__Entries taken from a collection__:
+ + +

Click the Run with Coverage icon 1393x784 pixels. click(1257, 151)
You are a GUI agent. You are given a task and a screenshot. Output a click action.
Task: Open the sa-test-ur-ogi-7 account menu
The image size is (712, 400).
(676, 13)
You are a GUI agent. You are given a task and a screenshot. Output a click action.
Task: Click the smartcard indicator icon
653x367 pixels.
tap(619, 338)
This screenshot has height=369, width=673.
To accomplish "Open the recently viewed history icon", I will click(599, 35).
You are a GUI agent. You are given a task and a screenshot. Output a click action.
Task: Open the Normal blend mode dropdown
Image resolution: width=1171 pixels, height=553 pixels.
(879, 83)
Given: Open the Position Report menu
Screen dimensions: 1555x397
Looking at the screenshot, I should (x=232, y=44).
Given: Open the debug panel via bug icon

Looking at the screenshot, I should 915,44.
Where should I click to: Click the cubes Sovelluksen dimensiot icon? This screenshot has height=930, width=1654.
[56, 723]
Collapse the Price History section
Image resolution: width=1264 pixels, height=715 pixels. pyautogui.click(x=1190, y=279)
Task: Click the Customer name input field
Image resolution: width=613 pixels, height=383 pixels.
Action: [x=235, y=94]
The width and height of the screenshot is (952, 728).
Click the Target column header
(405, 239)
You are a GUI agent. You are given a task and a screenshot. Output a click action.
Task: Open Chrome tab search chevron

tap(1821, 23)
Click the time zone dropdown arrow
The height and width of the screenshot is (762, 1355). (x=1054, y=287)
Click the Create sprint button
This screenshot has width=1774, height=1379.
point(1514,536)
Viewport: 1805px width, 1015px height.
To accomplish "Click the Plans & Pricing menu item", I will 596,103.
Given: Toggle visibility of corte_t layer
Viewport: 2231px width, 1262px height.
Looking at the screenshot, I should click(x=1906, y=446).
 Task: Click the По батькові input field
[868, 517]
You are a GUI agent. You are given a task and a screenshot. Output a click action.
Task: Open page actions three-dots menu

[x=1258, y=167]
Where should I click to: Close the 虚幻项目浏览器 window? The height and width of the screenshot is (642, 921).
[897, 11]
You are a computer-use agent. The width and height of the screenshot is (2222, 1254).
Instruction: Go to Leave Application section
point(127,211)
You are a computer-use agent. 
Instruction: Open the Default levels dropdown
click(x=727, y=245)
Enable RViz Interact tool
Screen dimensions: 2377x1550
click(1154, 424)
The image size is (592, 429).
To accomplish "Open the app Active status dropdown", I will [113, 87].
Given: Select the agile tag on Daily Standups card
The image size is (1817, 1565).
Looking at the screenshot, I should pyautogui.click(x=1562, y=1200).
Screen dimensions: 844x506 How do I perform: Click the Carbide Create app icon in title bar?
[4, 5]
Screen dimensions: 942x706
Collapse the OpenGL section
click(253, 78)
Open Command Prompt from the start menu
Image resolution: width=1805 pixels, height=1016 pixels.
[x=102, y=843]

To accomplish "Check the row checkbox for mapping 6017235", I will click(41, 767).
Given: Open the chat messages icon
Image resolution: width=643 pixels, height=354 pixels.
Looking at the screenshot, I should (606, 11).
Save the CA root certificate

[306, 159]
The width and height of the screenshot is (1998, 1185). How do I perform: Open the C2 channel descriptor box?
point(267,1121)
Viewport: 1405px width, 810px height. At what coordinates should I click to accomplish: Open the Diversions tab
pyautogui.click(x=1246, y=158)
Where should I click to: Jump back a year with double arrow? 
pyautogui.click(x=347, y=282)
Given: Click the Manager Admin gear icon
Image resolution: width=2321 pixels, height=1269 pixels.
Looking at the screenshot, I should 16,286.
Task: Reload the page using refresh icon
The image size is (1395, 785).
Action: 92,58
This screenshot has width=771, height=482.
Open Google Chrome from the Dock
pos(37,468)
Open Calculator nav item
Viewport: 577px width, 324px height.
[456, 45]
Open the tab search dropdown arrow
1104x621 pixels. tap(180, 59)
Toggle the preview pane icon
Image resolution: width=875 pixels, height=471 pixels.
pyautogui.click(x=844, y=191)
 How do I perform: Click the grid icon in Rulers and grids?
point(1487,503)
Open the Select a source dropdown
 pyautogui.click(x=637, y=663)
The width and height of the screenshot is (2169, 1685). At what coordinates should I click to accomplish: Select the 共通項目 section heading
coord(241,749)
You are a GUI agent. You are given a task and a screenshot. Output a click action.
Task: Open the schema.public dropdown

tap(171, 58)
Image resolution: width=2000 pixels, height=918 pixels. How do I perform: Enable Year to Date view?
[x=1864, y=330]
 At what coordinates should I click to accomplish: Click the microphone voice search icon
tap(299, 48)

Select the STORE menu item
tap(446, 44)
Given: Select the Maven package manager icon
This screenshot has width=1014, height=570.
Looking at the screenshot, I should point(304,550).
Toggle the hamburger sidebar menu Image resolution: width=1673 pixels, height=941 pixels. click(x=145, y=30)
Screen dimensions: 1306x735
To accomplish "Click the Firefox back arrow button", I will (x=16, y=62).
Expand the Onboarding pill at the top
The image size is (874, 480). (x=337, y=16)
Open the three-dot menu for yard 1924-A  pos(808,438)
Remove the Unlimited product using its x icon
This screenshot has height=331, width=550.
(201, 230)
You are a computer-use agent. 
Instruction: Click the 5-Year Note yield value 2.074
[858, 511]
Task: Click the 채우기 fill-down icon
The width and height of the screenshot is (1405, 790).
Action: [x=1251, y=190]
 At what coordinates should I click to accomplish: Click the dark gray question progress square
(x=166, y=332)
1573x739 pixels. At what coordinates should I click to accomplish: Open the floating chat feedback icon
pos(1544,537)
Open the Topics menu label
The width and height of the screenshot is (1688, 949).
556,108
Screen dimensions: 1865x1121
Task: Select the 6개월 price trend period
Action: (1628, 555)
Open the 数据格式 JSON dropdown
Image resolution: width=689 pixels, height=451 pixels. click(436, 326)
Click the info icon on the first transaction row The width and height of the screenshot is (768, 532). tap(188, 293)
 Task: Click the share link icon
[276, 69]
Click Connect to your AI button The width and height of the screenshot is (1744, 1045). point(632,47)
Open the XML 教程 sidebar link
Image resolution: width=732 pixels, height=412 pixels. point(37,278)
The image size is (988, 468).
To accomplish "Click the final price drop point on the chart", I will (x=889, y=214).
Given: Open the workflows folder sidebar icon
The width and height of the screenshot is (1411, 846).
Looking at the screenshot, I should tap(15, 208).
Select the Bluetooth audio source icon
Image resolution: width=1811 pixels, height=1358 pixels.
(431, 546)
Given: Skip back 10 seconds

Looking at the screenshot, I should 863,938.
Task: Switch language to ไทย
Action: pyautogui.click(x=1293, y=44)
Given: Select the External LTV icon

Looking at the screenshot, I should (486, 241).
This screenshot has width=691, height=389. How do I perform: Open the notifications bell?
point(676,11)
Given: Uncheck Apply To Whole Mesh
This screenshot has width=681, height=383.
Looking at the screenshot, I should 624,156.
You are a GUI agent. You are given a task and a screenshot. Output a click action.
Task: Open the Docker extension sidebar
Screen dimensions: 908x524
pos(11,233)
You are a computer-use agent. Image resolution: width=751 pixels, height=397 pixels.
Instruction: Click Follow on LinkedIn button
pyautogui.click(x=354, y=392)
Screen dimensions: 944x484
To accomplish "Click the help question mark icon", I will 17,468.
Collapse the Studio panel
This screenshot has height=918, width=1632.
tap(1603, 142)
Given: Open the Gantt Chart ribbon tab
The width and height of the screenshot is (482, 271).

+ + +

__Exercise details__: Using the entries above, state how many lines include the word "will", with no other words.

__Written solution__: 7